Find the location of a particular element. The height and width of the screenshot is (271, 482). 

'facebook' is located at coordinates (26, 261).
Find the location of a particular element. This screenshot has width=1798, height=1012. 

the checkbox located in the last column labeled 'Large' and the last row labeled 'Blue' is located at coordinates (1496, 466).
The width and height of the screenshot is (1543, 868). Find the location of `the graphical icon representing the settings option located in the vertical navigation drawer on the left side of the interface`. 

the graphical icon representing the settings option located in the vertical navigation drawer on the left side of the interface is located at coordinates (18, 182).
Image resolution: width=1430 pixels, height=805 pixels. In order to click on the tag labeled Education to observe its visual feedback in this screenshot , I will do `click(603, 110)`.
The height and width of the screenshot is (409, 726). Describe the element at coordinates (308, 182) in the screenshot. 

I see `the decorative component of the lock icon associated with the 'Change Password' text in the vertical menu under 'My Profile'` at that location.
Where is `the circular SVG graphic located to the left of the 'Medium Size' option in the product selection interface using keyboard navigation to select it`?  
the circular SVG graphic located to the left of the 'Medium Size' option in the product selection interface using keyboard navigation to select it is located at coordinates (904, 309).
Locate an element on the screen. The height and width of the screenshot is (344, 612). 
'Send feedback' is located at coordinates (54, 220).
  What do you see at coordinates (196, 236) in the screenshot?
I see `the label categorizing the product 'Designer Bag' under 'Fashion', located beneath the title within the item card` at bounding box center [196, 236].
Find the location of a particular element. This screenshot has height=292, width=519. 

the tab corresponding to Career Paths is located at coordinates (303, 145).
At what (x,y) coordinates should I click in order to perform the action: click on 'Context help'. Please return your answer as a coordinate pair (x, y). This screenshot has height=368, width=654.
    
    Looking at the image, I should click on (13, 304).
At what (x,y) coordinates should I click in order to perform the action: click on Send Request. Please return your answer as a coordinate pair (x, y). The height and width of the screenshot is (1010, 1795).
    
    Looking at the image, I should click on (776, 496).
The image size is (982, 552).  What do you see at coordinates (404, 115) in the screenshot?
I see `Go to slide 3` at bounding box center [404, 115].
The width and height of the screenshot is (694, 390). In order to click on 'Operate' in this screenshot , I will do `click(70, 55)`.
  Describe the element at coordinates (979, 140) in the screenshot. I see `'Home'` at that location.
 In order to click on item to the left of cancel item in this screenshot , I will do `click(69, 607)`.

REQUIRED WORK —
Render the records from the line containing "Locate an element" through the line containing "Looking at the image, I should click on (13, 304).", both inclusive, as a JSON list of strings with one string per line, omitting blank lines.

SOLUTION BELOW —
[
  "Locate an element on the screen. The height and width of the screenshot is (344, 612). ",
  "'Send feedback' is located at coordinates (54, 220).",
  "  What do you see at coordinates (196, 236) in the screenshot?",
  "I see `the label categorizing the product 'Designer Bag' under 'Fashion', located beneath the title within the item card` at bounding box center [196, 236].",
  "Find the location of a particular element. This screenshot has height=292, width=519. ",
  "the tab corresponding to Career Paths is located at coordinates (303, 145).",
  "At what (x,y) coordinates should I click in order to perform the action: click on 'Context help'. Please return your answer as a coordinate pair (x, y). This screenshot has height=368, width=654.",
  "    Looking at the image, I should click on (13, 304)."
]